Кодзиро Сэридзава - Умереть в Париже. Избранные произведения
В конце нашего путешествия несколько дней мы провели на вилле И. в Нумадзу. В день нашего возвращения в Токио вечерние выпуски газет опубликовали результаты экзаменов. И я, и Кикути прошли. Мы прочли об этом, сидя в поезде, и, поздравив друг друга, простились на станции Синагава. Когда я вернулся в свой флигель, И. ещё не спал, дожидаясь меня. Он достал старого вина, и мы отпраздновали мой успех. Я страстно желал позвонить М., но отказался от этой мысли.
Спустя несколько дней я отправился в здание кабинета министров получать свидетельство о сдаче экзаменов. Из моих лицейских однокашников, кроме Кикути, прошло ещё несколько человек. Все мои друзья были в возбуждении:
— Ну что, теперь можно выбрать занятие по своему вкусу и делать карьеру… Отныне будущее Японии в наших руках…
На обратном пути мы решили по случаю устроить где-нибудь пирушку. Со своей стороны, я не видел в прошедших экзаменах ничего особенного и не верил, что благодаря им государство возьмёт на себя заботы о моём будущем.
Вскоре встала проблема устройства на работу по окончании учёбы. Только и слышалось: "Неплохо было бы попасть в Банк Японии, или министерство финансов, или министерство сельского хозяйства…" Начались выпускные экзамены. Кое-кто уже готовился к вступлению в брак. Настали довольно-таки суматошные дни.
ГЛАВА ЧЕТВЁРТАЯ
1Накануне окончания университета передо мной встала проблема устройства на службу. Из всех предоставлявшихся мне возможностей я должен был выбрать одну и тем самым определить всю последующую жизнь. Было от чего прийти в замешательство.
Я испытывал страстное желание посвятить свою жизнь литературному труду. Но не был уверен в своём литературном призвании. Хоть я и написал уже несколько произведений, но ни одно из них не было опубликовано, что не прибавляло мне уверенности. Усугублялось это присущей мне трусостью, заставлявшей меня сомневаться в моих литературных дарованиях. Разумеется, я взвешивал и другие возможности. Если не веришь в свой дар, не остаётся ничего другого, как выполнять предписанные обязанности.

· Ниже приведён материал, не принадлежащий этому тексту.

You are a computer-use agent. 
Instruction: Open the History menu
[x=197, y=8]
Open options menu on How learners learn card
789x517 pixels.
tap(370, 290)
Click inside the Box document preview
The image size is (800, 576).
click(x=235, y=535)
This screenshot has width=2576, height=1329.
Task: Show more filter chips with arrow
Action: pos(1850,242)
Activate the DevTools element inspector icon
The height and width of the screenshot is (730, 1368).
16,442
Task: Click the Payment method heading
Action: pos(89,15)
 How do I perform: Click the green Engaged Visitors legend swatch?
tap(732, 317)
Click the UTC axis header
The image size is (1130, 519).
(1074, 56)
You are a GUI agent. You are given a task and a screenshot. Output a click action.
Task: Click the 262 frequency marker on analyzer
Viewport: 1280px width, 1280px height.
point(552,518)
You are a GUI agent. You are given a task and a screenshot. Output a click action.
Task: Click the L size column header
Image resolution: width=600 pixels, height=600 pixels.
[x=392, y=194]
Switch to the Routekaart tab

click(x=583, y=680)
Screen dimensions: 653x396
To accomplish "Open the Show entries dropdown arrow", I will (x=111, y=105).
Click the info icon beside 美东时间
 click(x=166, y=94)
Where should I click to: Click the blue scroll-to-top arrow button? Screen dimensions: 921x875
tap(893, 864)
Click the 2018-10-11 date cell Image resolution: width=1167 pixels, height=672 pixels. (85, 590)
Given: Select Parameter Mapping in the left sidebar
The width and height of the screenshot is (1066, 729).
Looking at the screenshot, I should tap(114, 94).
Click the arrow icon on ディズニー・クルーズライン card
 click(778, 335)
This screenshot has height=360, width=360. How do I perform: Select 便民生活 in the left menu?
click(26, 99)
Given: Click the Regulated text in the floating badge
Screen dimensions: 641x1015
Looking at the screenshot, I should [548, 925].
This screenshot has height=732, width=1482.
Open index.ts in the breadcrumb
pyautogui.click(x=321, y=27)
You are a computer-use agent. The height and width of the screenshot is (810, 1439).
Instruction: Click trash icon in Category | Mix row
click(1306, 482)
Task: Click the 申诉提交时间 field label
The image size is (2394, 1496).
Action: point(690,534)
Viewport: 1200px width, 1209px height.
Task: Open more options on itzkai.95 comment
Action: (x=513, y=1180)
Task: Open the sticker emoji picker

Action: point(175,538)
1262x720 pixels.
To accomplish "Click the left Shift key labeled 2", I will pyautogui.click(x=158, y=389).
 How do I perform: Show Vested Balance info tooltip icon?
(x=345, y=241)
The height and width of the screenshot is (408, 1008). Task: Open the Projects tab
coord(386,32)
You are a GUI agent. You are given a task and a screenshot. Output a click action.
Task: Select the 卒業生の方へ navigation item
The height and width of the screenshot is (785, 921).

Я стал размышлять, ради чего я учился, преодолевая такие большие трудности. Неужели, пользуясь поддержкой стольких людей, я окончил университет только для того, чтобы удовлетворять собственные прихоти?.. Вспомнился день, когда, уезжая из деревни, я мечтал стать человеком, приносящим пользу людям. Вновь вспомнился тот вечер, когда в маленьком зале храма мои сверстники устроили мне проводы, напутствуя: "Ты будешь нашим представителем!" Все они уже имели жён, обзавелись детьми и, словно бы осуществляя в обыденной жизни веру своих юных лет, стали рыбаками. А я, получив от них деньги на дорогу, прибыл в общежитие лицея. Учился, думая о том дне, когда покину школьные стены, не позволял душе пасть в объятия порока…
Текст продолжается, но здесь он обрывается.